▶ Your task
Rewrite every line of the material below as one numbered list, leaving out the blank lines.

## BEGIN

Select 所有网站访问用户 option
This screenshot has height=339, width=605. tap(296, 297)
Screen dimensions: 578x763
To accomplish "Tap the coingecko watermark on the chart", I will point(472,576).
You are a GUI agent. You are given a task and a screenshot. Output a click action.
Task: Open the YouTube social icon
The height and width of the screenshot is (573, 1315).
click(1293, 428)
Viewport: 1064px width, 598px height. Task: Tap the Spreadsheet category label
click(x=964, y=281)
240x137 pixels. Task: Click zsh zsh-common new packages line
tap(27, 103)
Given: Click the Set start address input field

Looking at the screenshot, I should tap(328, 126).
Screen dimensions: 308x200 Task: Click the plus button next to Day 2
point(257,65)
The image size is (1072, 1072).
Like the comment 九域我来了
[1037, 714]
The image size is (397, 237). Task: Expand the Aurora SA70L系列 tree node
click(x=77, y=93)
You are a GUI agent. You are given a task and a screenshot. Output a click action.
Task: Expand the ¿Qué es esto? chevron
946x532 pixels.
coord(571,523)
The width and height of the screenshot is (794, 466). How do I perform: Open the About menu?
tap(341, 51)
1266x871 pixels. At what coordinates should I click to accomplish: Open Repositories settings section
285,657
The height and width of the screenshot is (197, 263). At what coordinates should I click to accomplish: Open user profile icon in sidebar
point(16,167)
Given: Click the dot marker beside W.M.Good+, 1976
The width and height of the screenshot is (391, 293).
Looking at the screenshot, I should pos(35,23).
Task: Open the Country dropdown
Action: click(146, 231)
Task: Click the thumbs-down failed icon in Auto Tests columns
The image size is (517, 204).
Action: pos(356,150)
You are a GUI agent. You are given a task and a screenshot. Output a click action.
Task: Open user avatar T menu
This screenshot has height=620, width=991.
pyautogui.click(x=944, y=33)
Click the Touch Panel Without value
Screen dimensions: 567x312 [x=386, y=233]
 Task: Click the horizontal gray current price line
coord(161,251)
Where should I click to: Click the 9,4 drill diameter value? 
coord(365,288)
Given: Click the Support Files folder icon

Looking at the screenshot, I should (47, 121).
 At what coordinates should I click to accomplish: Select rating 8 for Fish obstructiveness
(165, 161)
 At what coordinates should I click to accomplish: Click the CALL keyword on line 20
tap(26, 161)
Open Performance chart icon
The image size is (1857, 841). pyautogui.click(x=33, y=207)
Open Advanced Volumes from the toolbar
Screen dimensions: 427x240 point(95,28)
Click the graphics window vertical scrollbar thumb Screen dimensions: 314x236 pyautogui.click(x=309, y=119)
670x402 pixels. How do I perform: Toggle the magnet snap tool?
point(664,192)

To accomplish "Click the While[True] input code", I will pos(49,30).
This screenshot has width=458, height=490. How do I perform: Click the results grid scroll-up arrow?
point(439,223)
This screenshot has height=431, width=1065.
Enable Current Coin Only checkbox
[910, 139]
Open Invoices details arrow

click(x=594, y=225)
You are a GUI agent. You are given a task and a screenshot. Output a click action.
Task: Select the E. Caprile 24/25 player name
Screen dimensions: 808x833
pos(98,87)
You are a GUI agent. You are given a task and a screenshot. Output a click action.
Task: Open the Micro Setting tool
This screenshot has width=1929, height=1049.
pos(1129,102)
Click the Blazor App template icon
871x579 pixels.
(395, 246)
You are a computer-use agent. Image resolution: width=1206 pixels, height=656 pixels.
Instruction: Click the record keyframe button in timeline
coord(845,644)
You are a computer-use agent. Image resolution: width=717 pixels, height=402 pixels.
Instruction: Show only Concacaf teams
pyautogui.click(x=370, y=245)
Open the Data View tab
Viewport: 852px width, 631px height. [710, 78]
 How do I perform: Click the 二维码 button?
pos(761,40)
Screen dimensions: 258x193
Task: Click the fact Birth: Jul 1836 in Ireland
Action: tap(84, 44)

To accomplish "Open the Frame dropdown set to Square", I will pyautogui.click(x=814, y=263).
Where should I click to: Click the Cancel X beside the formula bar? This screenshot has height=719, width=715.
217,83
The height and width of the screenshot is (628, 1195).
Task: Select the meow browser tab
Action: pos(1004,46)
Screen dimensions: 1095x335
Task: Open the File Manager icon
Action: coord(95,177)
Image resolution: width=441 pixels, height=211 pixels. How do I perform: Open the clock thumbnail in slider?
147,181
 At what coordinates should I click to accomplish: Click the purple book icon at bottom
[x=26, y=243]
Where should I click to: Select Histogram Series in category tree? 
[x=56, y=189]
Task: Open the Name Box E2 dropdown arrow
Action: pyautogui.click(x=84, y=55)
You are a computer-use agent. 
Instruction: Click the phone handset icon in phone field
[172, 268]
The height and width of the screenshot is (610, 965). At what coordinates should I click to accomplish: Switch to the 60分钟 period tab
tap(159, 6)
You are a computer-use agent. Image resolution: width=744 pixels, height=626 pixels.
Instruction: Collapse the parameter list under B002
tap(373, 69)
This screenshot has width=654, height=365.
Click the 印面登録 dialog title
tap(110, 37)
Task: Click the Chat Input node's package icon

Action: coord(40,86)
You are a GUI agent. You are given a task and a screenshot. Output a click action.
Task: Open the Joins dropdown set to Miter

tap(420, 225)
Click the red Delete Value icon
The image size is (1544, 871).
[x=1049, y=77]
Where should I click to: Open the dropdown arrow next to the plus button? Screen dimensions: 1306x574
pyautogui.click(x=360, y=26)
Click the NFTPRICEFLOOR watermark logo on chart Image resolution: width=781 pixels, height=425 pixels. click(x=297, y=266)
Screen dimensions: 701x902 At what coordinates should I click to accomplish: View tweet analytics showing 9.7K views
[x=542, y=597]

## END

▶ Answer to this problem
1. Select 所有网站访问用户 option
2. This screenshot has height=339, width=605. tap(296, 297)
3. Screen dimensions: 578x763
4. To accomplish "Tap the coingecko watermark on the chart", I will point(472,576).
5. You are a GUI agent. You are given a task and a screenshot. Output a click action.
6. Task: Open the YouTube social icon
7. The height and width of the screenshot is (573, 1315).
8. click(1293, 428)
9. Viewport: 1064px width, 598px height. Task: Tap the Spreadsheet category label
10. click(x=964, y=281)
11. 240x137 pixels. Task: Click zsh zsh-common new packages line
12. tap(27, 103)
13. Given: Click the Set start address input field
14. Looking at the screenshot, I should tap(328, 126).
15. Screen dimensions: 308x200 Task: Click the plus button next to Day 2
16. point(257,65)
17. The image size is (1072, 1072).
18. Like the comment 九域我来了
19. [1037, 714]
20. The image size is (397, 237). Task: Expand the Aurora SA70L系列 tree node
21. click(x=77, y=93)
22. You are a GUI agent. You are given a task and a screenshot. Output a click action.
23. Task: Expand the ¿Qué es esto? chevron
24. 946x532 pixels.
25. coord(571,523)
26. The width and height of the screenshot is (794, 466). How do I perform: Open the About menu?
27. tap(341, 51)
28. 1266x871 pixels. At what coordinates should I click to accomplish: Open Repositories settings section
29. 285,657
30. The height and width of the screenshot is (197, 263). At what coordinates should I click to accomplish: Open user profile icon in sidebar
31. point(16,167)
32. Given: Click the dot marker beside W.M.Good+, 1976
33. The width and height of the screenshot is (391, 293).
34. Looking at the screenshot, I should pos(35,23).
35. Task: Open the Country dropdown
36. Action: click(146, 231)
37. Task: Click the thumbs-down failed icon in Auto Tests columns
38. The image size is (517, 204).
39. Action: pos(356,150)
40. You are a GUI agent. You are given a task and a screenshot. Output a click action.
41. Task: Open user avatar T menu
42. This screenshot has height=620, width=991.
43. pyautogui.click(x=944, y=33)
44. Click the Touch Panel Without value
45. Screen dimensions: 567x312 [x=386, y=233]
46.  Task: Click the horizontal gray current price line
47. coord(161,251)
48. Where should I click to: Click the 9,4 drill diameter value? 
49. coord(365,288)
50. Given: Click the Support Files folder icon
51. Looking at the screenshot, I should (47, 121).
52.  At what coordinates should I click to accomplish: Select rating 8 for Fish obstructiveness
53. (165, 161)
54.  At what coordinates should I click to accomplish: Click the CALL keyword on line 20
55. tap(26, 161)
56. Open Performance chart icon
57. The image size is (1857, 841). pyautogui.click(x=33, y=207)
58. Open Advanced Volumes from the toolbar
59. Screen dimensions: 427x240 point(95,28)
60. Click the graphics window vertical scrollbar thumb Screen dimensions: 314x236 pyautogui.click(x=309, y=119)
61. 670x402 pixels. How do I perform: Toggle the magnet snap tool?
62. point(664,192)
63. To accomplish "Click the While[True] input code", I will pos(49,30).
64. This screenshot has width=458, height=490. How do I perform: Click the results grid scroll-up arrow?
65. point(439,223)
66. This screenshot has height=431, width=1065.
67. Enable Current Coin Only checkbox
68. [910, 139]
69. Open Invoices details arrow
70. click(x=594, y=225)
71. You are a GUI agent. You are given a task and a screenshot. Output a click action.
72. Task: Select the E. Caprile 24/25 player name
73. Screen dimensions: 808x833
74. pos(98,87)
75. You are a GUI agent. You are given a task and a screenshot. Output a click action.
76. Task: Open the Micro Setting tool
77. This screenshot has width=1929, height=1049.
78. pos(1129,102)
79. Click the Blazor App template icon
80. 871x579 pixels.
81. (395, 246)
82. You are a computer-use agent. Image resolution: width=1206 pixels, height=656 pixels.
83. Instruction: Click the record keyframe button in timeline
84. coord(845,644)
85. You are a computer-use agent. Image resolution: width=717 pixels, height=402 pixels.
86. Instruction: Show only Concacaf teams
87. pyautogui.click(x=370, y=245)
88. Open the Data View tab
89. Viewport: 852px width, 631px height. [710, 78]
90.  How do I perform: Click the 二维码 button?
91. pos(761,40)
92. Screen dimensions: 258x193
93. Task: Click the fact Birth: Jul 1836 in Ireland
94. Action: tap(84, 44)
95. To accomplish "Open the Frame dropdown set to Square", I will pyautogui.click(x=814, y=263).
96. Where should I click to: Click the Cancel X beside the formula bar? This screenshot has height=719, width=715.
97. 217,83
98. The height and width of the screenshot is (628, 1195).
99. Task: Select the meow browser tab
100. Action: pos(1004,46)
101. Screen dimensions: 1095x335
102. Task: Open the File Manager icon
103. Action: coord(95,177)
104. Image resolution: width=441 pixels, height=211 pixels. How do I perform: Open the clock thumbnail in slider?
105. 147,181
106.  At what coordinates should I click to accomplish: Click the purple book icon at bottom
107. [x=26, y=243]
108. Where should I click to: Select Histogram Series in category tree? 
109. [x=56, y=189]
110. Task: Open the Name Box E2 dropdown arrow
111. Action: pyautogui.click(x=84, y=55)
112. You are a computer-use agent. 
113. Instruction: Click the phone handset icon in phone field
114. [172, 268]
115. The height and width of the screenshot is (610, 965). At what coordinates should I click to accomplish: Switch to the 60分钟 period tab
116. tap(159, 6)
117. You are a computer-use agent. Image resolution: width=744 pixels, height=626 pixels.
118. Instruction: Collapse the parameter list under B002
119. tap(373, 69)
120. This screenshot has width=654, height=365.
121. Click the 印面登録 dialog title
122. tap(110, 37)
123. Task: Click the Chat Input node's package icon
124. Action: coord(40,86)
125. You are a GUI agent. You are given a task and a screenshot. Output a click action.
126. Task: Open the Joins dropdown set to Miter
127. tap(420, 225)
128. Click the red Delete Value icon
129. The image size is (1544, 871).
130. [x=1049, y=77]
131. Where should I click to: Open the dropdown arrow next to the plus button? Screen dimensions: 1306x574
132. pyautogui.click(x=360, y=26)
133. Click the NFTPRICEFLOOR watermark logo on chart Image resolution: width=781 pixels, height=425 pixels. click(x=297, y=266)
134. Screen dimensions: 701x902 At what coordinates should I click to accomplish: View tweet analytics showing 9.7K views
135. [x=542, y=597]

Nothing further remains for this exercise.